[Records excerpted from a collection]
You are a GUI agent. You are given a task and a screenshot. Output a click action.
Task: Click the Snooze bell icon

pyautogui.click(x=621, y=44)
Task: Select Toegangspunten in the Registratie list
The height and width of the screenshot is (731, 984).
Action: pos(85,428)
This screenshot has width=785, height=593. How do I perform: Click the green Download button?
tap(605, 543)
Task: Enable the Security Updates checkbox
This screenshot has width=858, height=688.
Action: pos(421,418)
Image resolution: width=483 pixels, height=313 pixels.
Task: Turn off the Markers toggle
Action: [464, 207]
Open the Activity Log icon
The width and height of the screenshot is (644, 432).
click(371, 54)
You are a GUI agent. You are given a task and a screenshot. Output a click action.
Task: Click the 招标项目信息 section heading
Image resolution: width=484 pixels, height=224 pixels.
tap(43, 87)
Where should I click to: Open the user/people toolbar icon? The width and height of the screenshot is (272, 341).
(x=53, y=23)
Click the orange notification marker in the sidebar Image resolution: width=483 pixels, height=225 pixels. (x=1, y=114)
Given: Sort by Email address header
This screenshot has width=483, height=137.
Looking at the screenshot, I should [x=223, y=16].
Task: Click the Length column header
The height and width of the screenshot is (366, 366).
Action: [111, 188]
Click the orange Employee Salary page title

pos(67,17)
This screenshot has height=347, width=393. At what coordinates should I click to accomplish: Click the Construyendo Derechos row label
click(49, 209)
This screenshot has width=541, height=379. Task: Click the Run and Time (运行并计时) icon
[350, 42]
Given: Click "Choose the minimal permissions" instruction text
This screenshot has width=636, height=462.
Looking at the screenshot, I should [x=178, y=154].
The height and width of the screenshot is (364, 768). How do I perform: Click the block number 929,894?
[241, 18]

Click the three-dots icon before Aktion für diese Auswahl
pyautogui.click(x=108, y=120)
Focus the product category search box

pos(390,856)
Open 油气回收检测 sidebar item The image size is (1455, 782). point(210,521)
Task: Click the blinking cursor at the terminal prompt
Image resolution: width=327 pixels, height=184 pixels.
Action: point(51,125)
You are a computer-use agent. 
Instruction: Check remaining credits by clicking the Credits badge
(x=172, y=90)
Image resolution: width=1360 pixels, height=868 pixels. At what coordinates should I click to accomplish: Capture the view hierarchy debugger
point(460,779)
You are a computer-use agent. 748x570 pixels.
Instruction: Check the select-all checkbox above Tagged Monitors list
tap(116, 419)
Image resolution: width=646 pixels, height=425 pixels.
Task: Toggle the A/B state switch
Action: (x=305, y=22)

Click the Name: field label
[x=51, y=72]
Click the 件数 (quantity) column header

Task to carry out.
Each line of the records that holds the word "column" should be copied out.

Task solution.
Task: Click the Length column header
Click the 件数 (quantity) column header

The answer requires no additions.